Onder de Wmo gaan gemeenten contracten aan met zorginstellingen en met aanbieders die cliënten zelf contracteren via een persoonsgebonden budget. Het gaat om voorzieningen als ambulante begeleiding, dagbesteding, hulp bij het huishouden en beschermd wonen. De gemeente controleert ook of de zorg die wordt geboden rechtmatig en van kwaliteit is.

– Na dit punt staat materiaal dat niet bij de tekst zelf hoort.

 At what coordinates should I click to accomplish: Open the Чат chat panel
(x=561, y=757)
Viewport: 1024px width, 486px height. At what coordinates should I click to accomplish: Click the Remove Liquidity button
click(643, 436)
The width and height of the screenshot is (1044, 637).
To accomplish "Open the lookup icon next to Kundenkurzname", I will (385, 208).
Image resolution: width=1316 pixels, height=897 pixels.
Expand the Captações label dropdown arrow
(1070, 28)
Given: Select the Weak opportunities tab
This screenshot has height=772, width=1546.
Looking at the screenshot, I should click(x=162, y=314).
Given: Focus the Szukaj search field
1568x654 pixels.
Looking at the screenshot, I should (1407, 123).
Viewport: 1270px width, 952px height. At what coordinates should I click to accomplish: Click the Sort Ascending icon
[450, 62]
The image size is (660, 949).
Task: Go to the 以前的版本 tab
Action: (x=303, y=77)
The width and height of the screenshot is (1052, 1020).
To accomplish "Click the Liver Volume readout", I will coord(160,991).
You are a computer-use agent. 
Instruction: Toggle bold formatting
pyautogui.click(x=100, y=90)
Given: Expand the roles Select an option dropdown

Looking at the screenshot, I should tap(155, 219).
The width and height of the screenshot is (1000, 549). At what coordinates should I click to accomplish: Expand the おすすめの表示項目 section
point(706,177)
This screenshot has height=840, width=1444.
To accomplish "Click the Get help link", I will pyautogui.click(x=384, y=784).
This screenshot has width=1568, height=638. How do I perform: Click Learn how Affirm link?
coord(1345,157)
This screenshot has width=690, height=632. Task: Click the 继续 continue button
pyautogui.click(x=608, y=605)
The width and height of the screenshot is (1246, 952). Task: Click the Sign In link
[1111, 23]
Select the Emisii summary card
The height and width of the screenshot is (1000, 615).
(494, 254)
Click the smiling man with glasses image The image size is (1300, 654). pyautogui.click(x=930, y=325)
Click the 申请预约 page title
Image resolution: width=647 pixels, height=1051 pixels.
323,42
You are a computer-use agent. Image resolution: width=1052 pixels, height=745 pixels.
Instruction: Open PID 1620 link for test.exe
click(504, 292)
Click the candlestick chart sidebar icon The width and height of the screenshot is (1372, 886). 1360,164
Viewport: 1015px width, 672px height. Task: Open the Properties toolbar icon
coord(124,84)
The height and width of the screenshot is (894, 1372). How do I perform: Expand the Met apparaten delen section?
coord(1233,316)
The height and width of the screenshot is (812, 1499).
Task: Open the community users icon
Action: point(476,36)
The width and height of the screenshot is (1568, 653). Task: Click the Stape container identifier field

Mark de Man, wethouder in Súdwest-Fryslân en lid van de VNG-commissie Zorg, Jeugd en Onderwijs
Mark de Man

“Grote systeemveranderingen hebben tijd nodig”, stelt De Man. “De decentralisatie van de maatschappelijke ondersteuning en het toezicht daarop ís zo’n systeemverandering. Had de ontwikkeling van het toezicht op de Wmo sneller gemogen? Zeker, maar ik vind het logisch dat de focus van gemeenten vijf jaar geleden vooral lag op het goed vormgeven van de ondersteuning zelf en minder op het toezicht.”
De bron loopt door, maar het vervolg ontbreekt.